Newsletter for Sunday 25 September 2016

23 Sep


Riches fulfil their function of service to man when they are destined to produce benefits for others and for society [The Shepherd of Hermas]. “How could we ever do good to our neighbour,” asks St. Clement of Alexandria, “if none of us possessed anything?” In the perspective of St. John Chrysostom, riches belong to some people so that they can gain merit by sharing them with others. Wealth is a good that comes from God and is to be used by its owner and made to circulate so that even the needy may enjoy it. Evil is seen in the immoderate attachment to riches and the desire to hoard. St.
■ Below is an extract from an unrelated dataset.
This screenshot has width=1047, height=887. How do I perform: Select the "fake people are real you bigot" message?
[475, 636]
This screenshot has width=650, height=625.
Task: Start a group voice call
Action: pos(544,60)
Basil the Great invites the wealthy to open the doors of their storehouses and he exhorts them: “A great torrent rushes, in thousands of channels, through the fertile land: thus, by a thousand different paths, make your riches reach the homes of the poor”. Wealth, explains Saint Basil, is like water that issues forth from the fountain: the greater the frequency with which it is drawn, the purer it is, while it becomes foul if the fountain remains unused. The rich man — Saint Gregory the Great will later say — is only an administrator of what he possesses; giving what is required to the needy is a task that is to be performed with humility because the goods do not belong to the one who distributes them. He who retains riches only for himself is not innocent; giving to those in need means paying a debt.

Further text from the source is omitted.